Search code examples
pythontextreplacems-wordpython-docx

How to use python-docx to replace text in a Word document and save


The oodocx module mentioned in the same page refers the user to an /examples folder that does not seem to be there.
I have read the documentation of python-docx 0.7.2, plus everything I could find in Stackoverflow on the subject, so please believe that I have done my “homework”.

Python is the only language I know (beginner+, maybe intermediate), so please do not assume any knowledge of C, Unix, xml, etc.

Task : Open a ms-word 2007+ document with a single line of text in it (to keep things simple) and replace any “key” word in Dictionary that occurs in that line of text with its dictionary value. Then close the document keeping everything else the same.

Line of text (for example) “We shall linger in the chambers of the sea.”

from docx import Document

document = Document('/Users/umityalcin/Desktop/Test.docx')

Dictionary = {‘sea’: “ocean”}

sections = document.sections
for section in sections:
    print(section.start_type)

#Now, I would like to navigate, focus on, get to, whatever to the section that has my
#single line of text and execute a find/replace using the dictionary above.
#then save the document in the usual way.

document.save('/Users/umityalcin/Desktop/Test.docx')

I am not seeing anything in the documentation that allows me to do this—maybe it is there but I don’t get it because everything is not spelled-out at my level.

I have followed other suggestions on this site and have tried to use earlier versions of the module (https://github.com/mikemaccana/python-docx) that is supposed to have "methods like replace, advReplace" as follows: I open the source-code in the python interpreter, and add the following at the end (this is to avoid clashes with the already installed version 0.7.2):

document = opendocx('/Users/umityalcin/Desktop/Test.docx')
words = document.xpath('//w:r', namespaces=document.nsmap)
for word in words:
    if word in Dictionary.keys():
        print "found it", Dictionary[word]
        document = replace(document, word, Dictionary[word])
savedocx(document, coreprops, appprops, contenttypes, websettings,
    wordrelationships, output, imagefiledict=None) 

Running this produces the following error message:

NameError: name 'coreprops' is not defined

Maybe I am trying to do something that cannot be done—but I would appreciate your help if I am missing something simple.

If this matters, I am using the 64 bit version of Enthought's Canopy on OSX 10.9.3


Solution

  • UPDATE: There are a couple of paragraph-level functions that do a good job of this and can be found on the GitHub site for python-docx.

    1. This one will replace a regex-match with a replacement str. The replacement string will appear formatted the same as the first character of the matched string.
    2. This one will isolate a run such that some formatting can be applied to that word or phrase, like highlighting each occurence of "foobar" in the text or perhaps making it bold or appear in a larger font.

    The current version of python-docx does not have a search() function or a replace() function. These are requested fairly frequently, but an implementation for the general case is quite tricky and it hasn't risen to the top of the backlog yet.

    Several folks have had success though, getting done what they need, using the facilities already present. Here's an example. It has nothing to do with sections by the way :)
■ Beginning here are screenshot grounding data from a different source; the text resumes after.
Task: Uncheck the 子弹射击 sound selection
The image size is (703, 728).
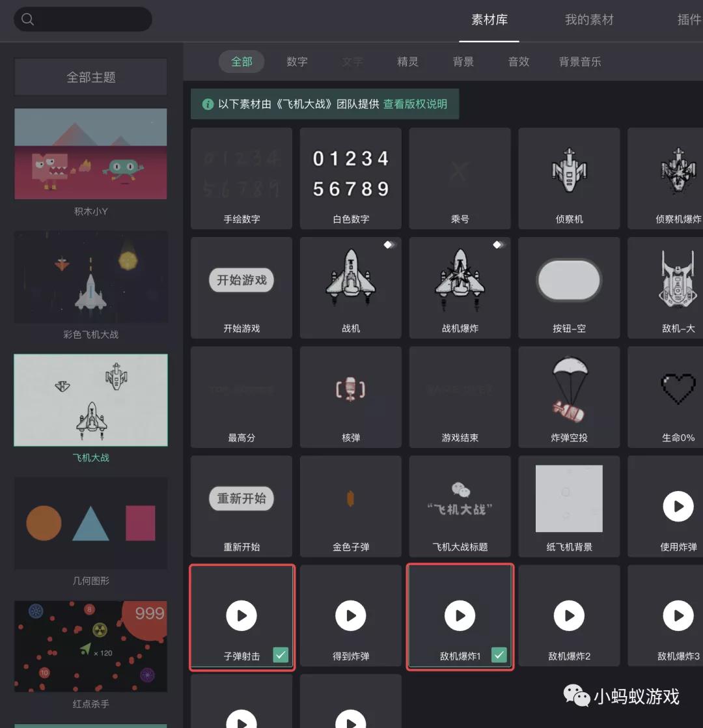Action: pyautogui.click(x=280, y=655)
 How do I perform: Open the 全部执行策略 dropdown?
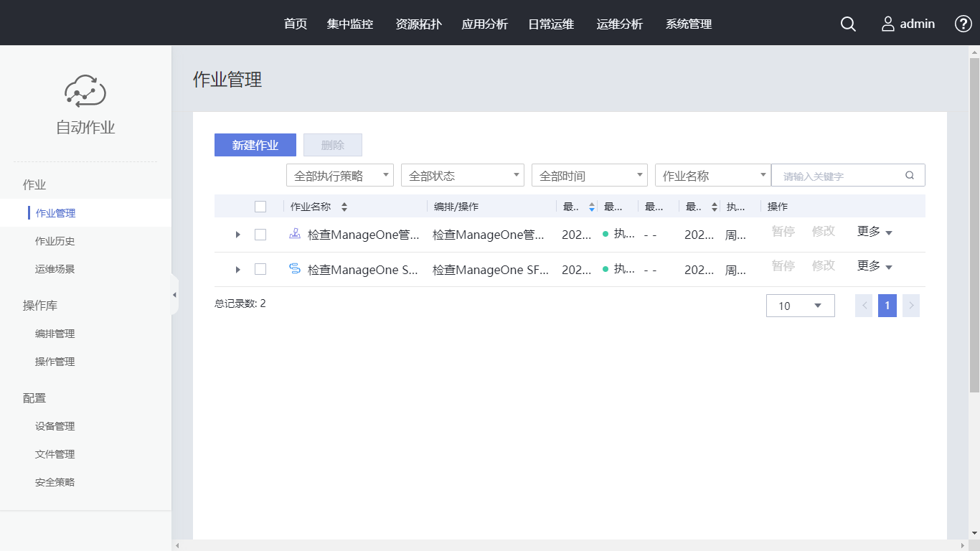point(340,175)
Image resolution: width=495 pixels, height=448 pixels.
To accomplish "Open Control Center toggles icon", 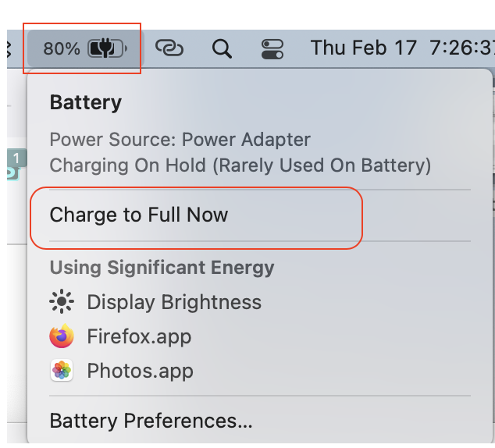I will coord(272,49).
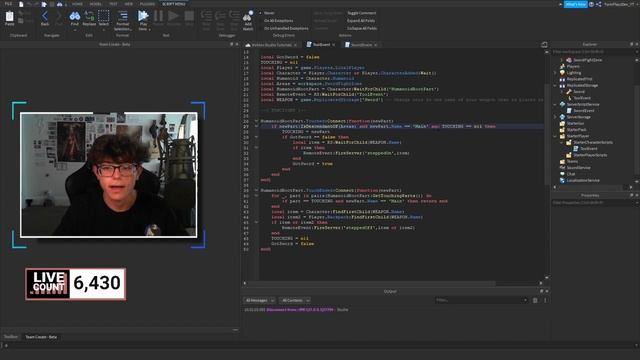
Task: Switch to the Team Create - Beta tab
Action: coord(41,337)
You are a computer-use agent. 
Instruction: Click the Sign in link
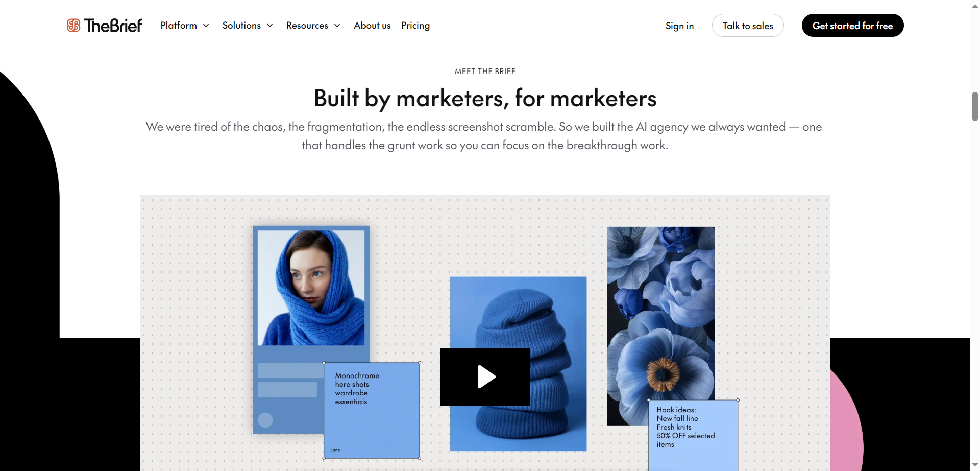(x=679, y=26)
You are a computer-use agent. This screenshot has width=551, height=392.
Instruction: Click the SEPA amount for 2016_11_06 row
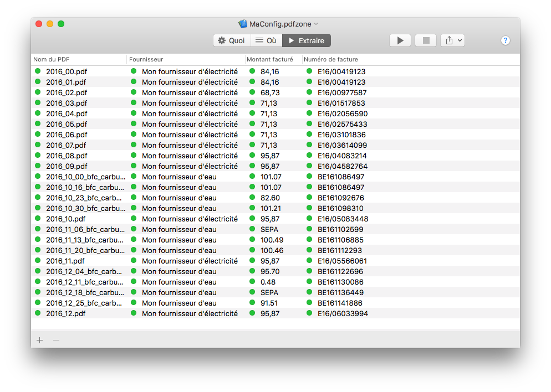[x=269, y=229]
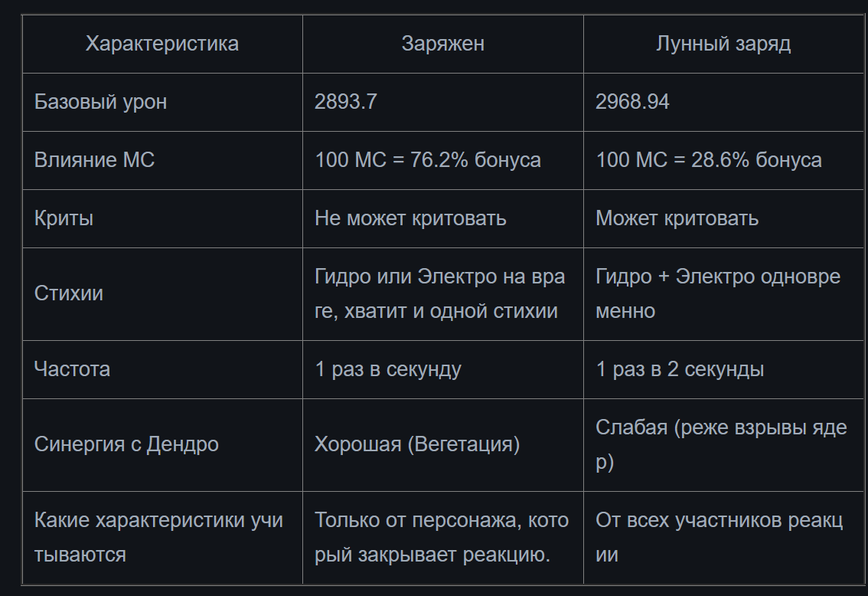Click the Лунный заряд column header
Screen dimensions: 868x596
(723, 44)
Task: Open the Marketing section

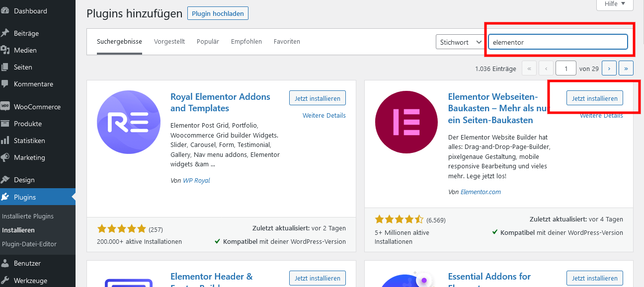Action: click(29, 157)
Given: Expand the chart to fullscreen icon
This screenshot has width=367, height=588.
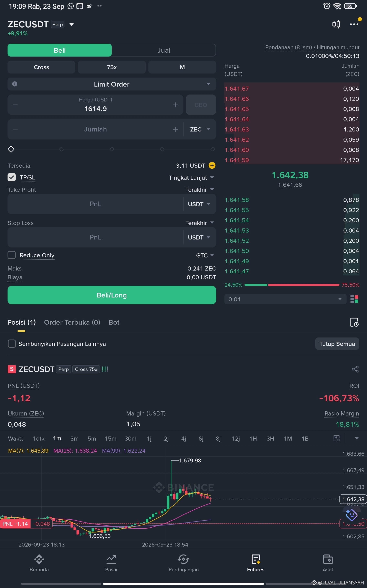Looking at the screenshot, I should (x=336, y=438).
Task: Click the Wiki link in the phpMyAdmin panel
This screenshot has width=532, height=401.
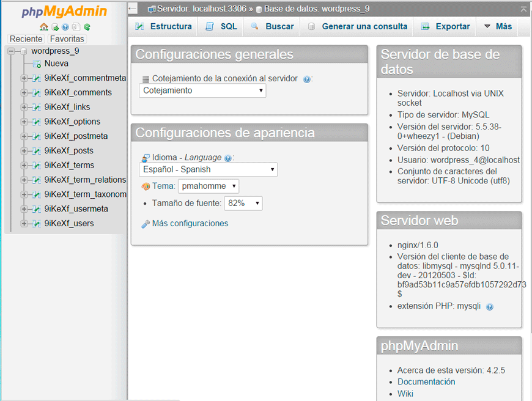Action: click(x=405, y=394)
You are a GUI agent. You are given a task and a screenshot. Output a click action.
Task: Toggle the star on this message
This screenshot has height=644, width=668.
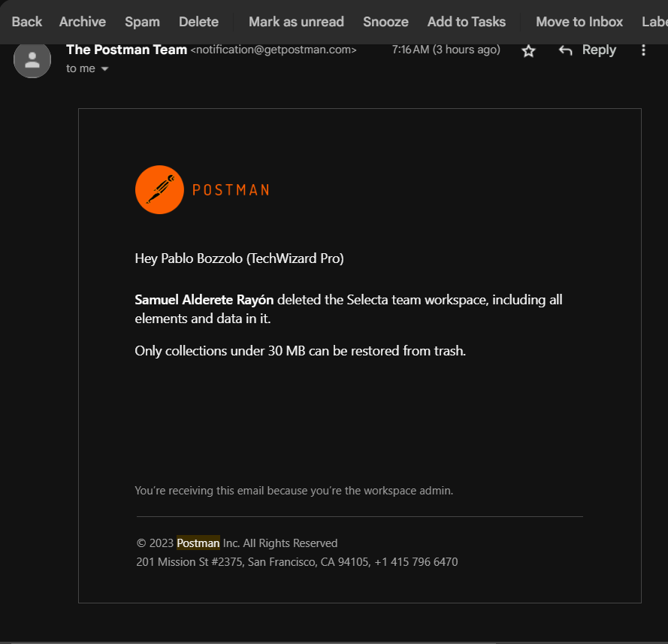pyautogui.click(x=528, y=50)
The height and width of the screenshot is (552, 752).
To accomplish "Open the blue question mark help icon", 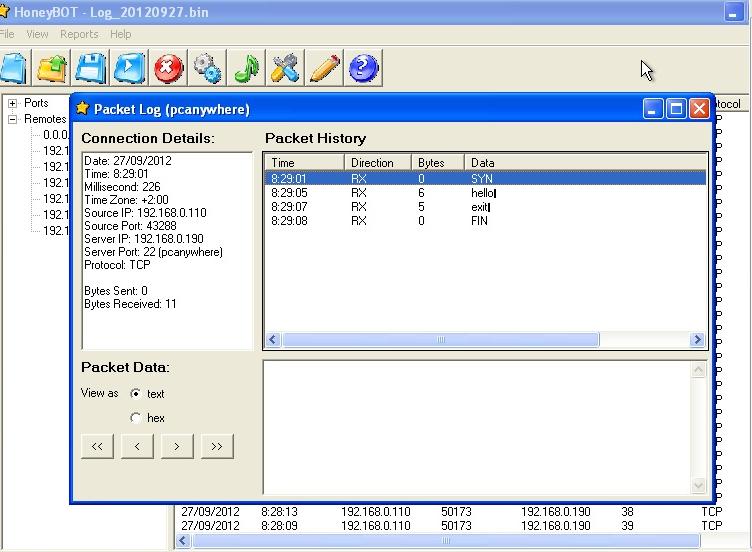I will coord(363,68).
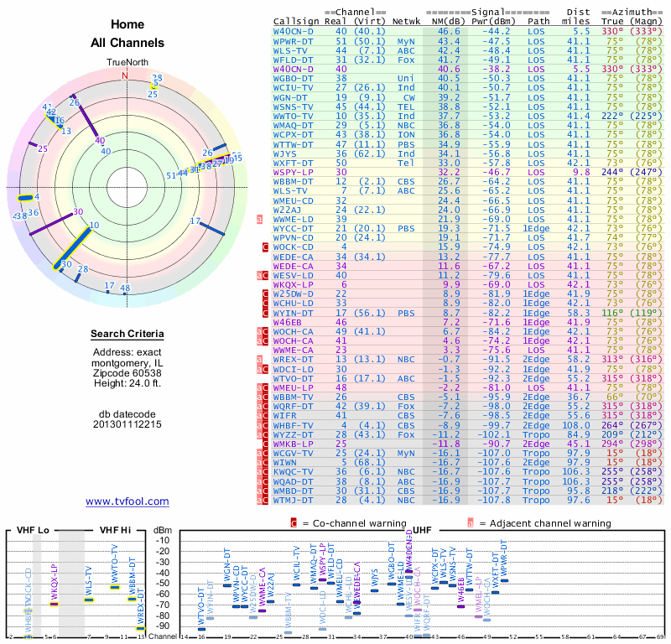This screenshot has height=644, width=671.
Task: Click the red N north marker on radar
Action: [125, 75]
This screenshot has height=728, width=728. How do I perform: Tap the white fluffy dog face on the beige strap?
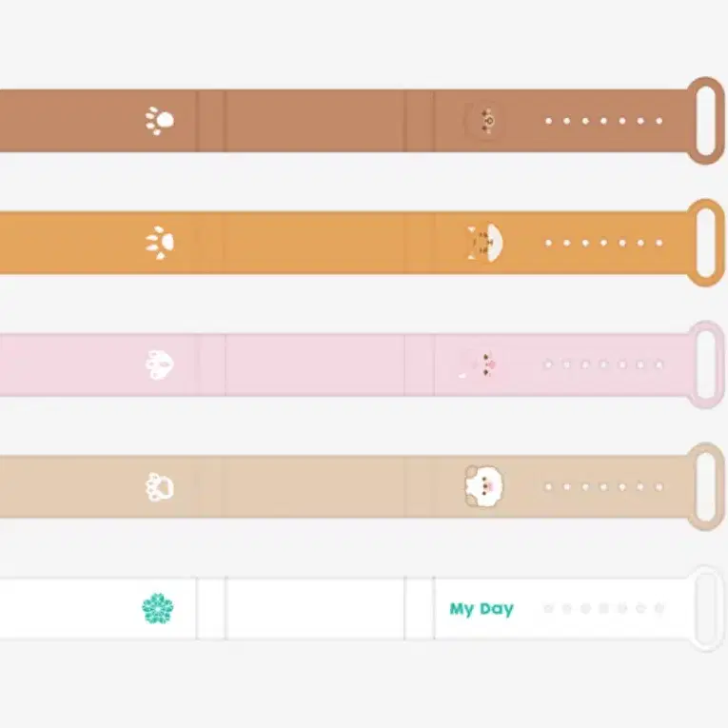click(x=484, y=486)
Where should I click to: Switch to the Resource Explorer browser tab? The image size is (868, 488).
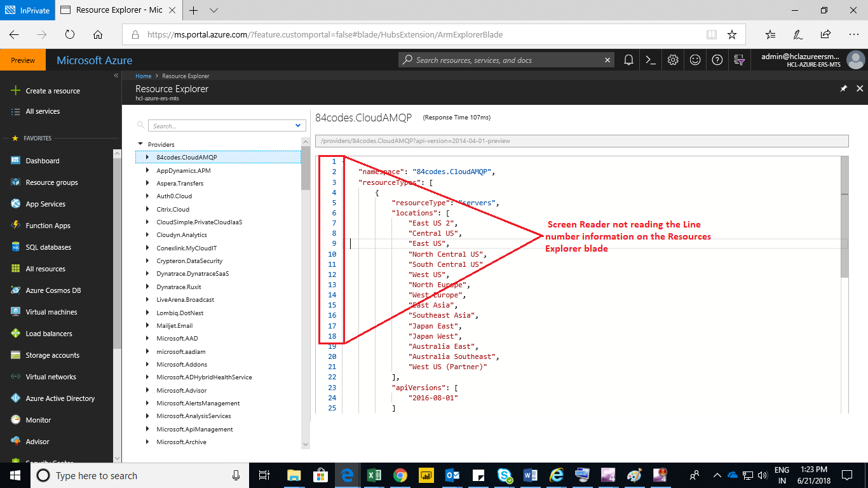point(118,10)
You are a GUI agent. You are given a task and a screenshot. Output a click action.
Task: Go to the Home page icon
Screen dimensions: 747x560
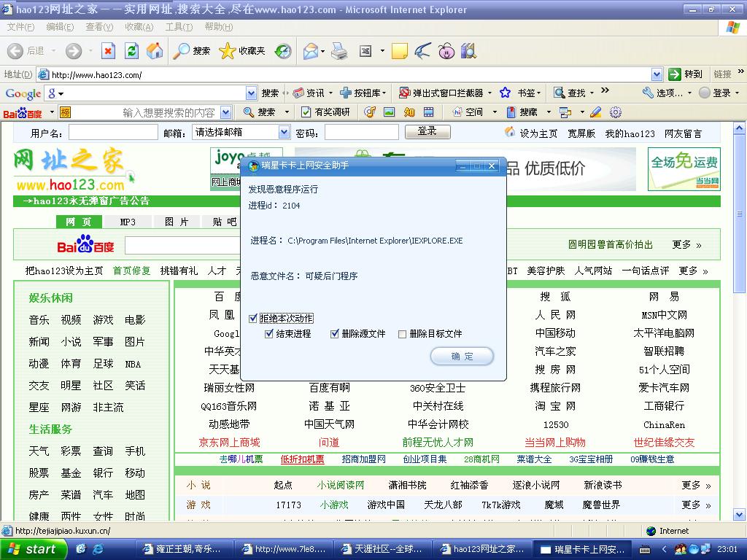155,51
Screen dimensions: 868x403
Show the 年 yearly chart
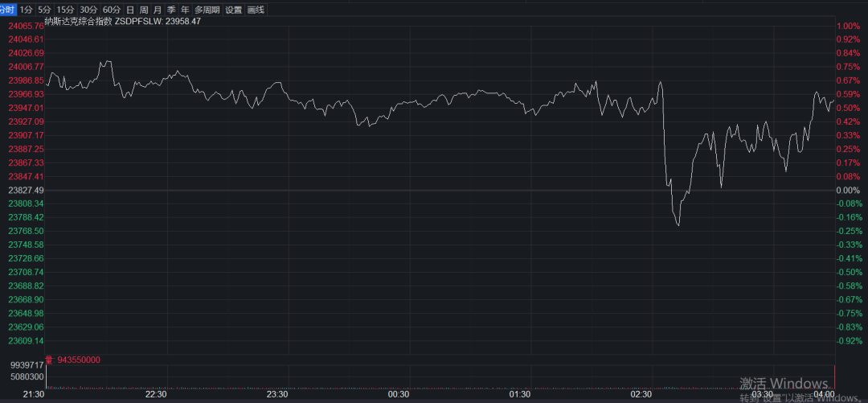click(185, 10)
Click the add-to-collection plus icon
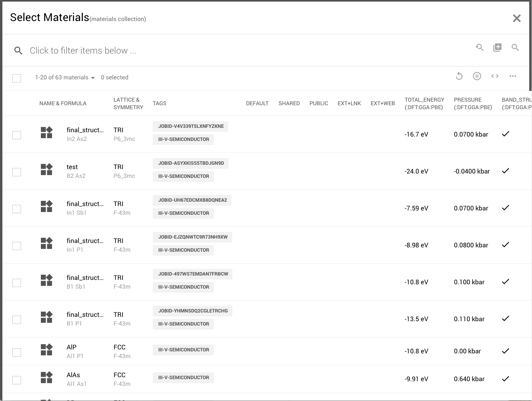The image size is (532, 401). tap(497, 48)
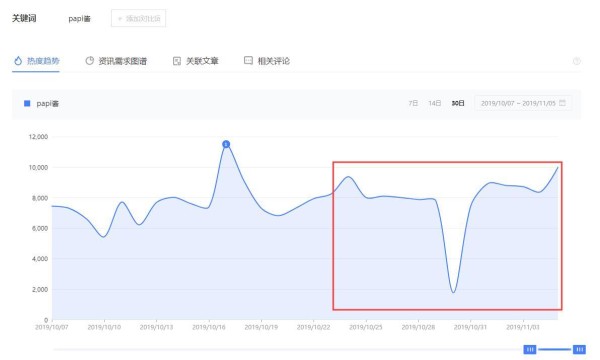Select the 14日 time range
Image resolution: width=600 pixels, height=360 pixels.
point(435,103)
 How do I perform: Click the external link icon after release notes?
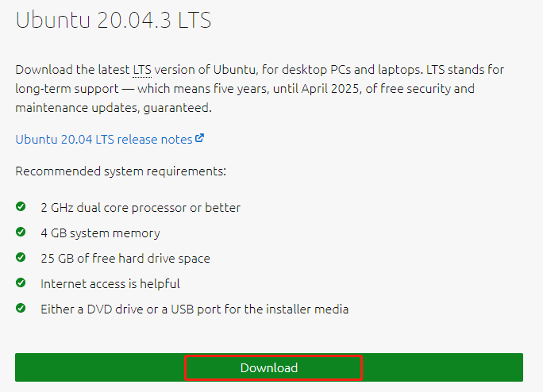[x=199, y=138]
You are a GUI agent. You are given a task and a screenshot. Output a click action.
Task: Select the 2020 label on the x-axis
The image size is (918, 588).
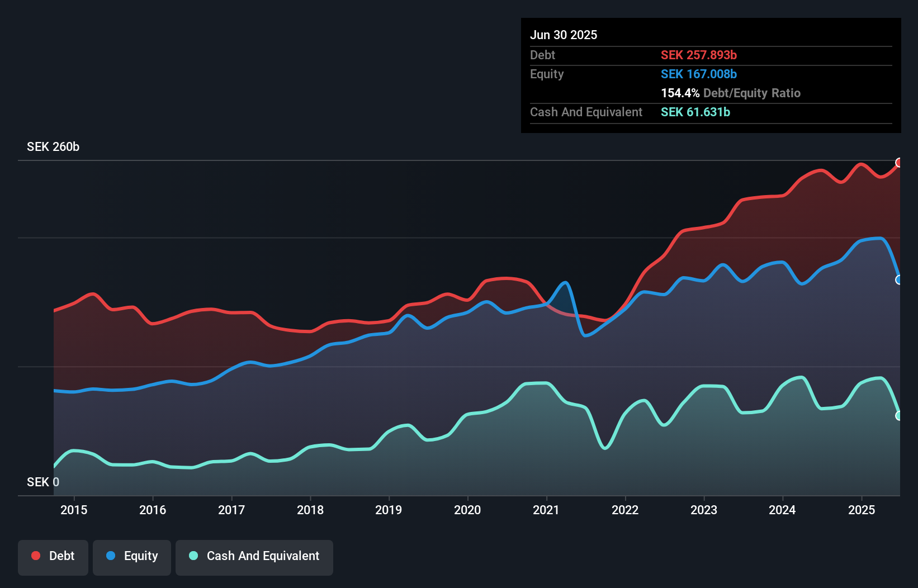(x=467, y=510)
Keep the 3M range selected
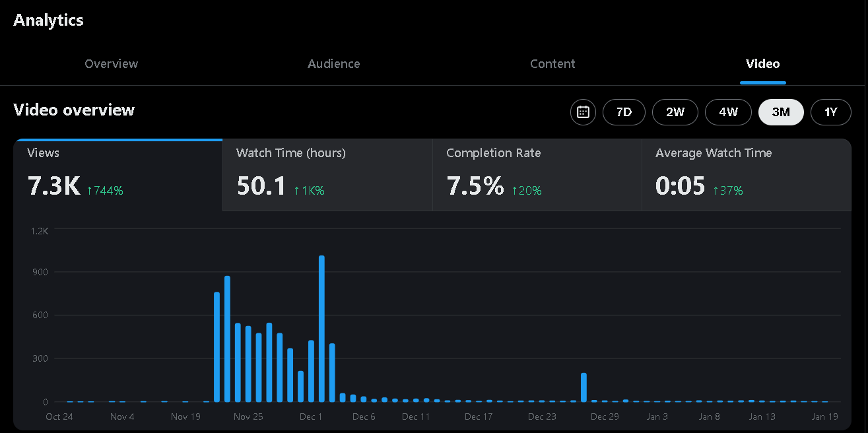Screen dimensions: 868x433 (781, 112)
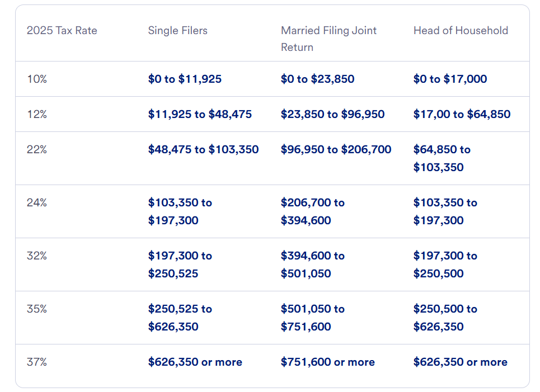Click the 12% tax rate cell
Screen dimensions: 540x392
point(37,114)
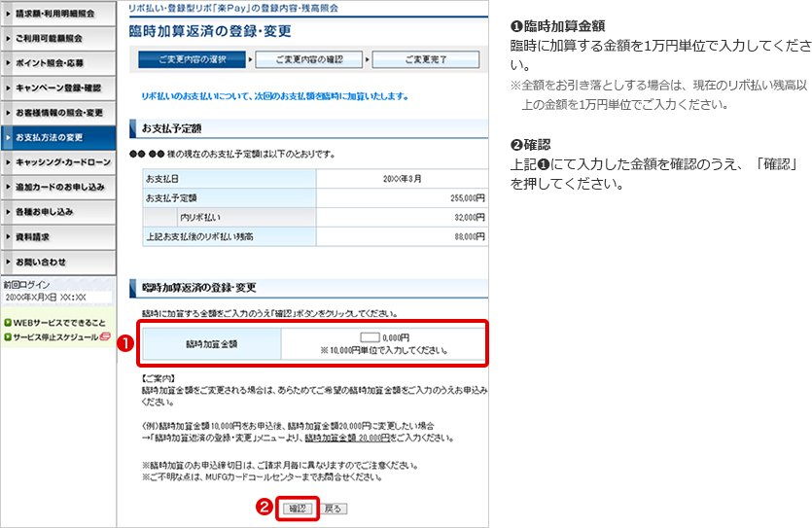Click the ご変更内容の選択 step tab
Screen dimensions: 812x528
[x=192, y=59]
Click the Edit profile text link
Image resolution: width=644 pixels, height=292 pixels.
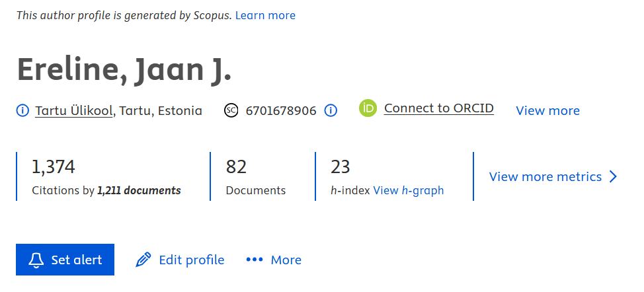click(x=191, y=260)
    for paragraph in document.paragraphs:
        if 'sea' in paragraph.text:
            print paragraph.text
            paragraph.text = 'new text containing ocean'
    

    To search in Tables as well, you would need to use something like:

    for table in document.tables:
        for row in table.rows:
            for cell in row.cells:
                for paragraph in cell.paragraphs:
                    if 'sea' in paragraph.text:
                        paragraph.text = paragraph.text.replace("sea", "ocean")
    

    If you pursue this path, you'll probably discover pretty quickly what the complexities are. If you replace the entire text of a paragraph, that will remove any character-level formatting, like a word or phrase in bold or italic.

    By the way, the code from @wnnmaw's answer is for the legacy version of python-docx and won't work at all with versions after 0.3.0.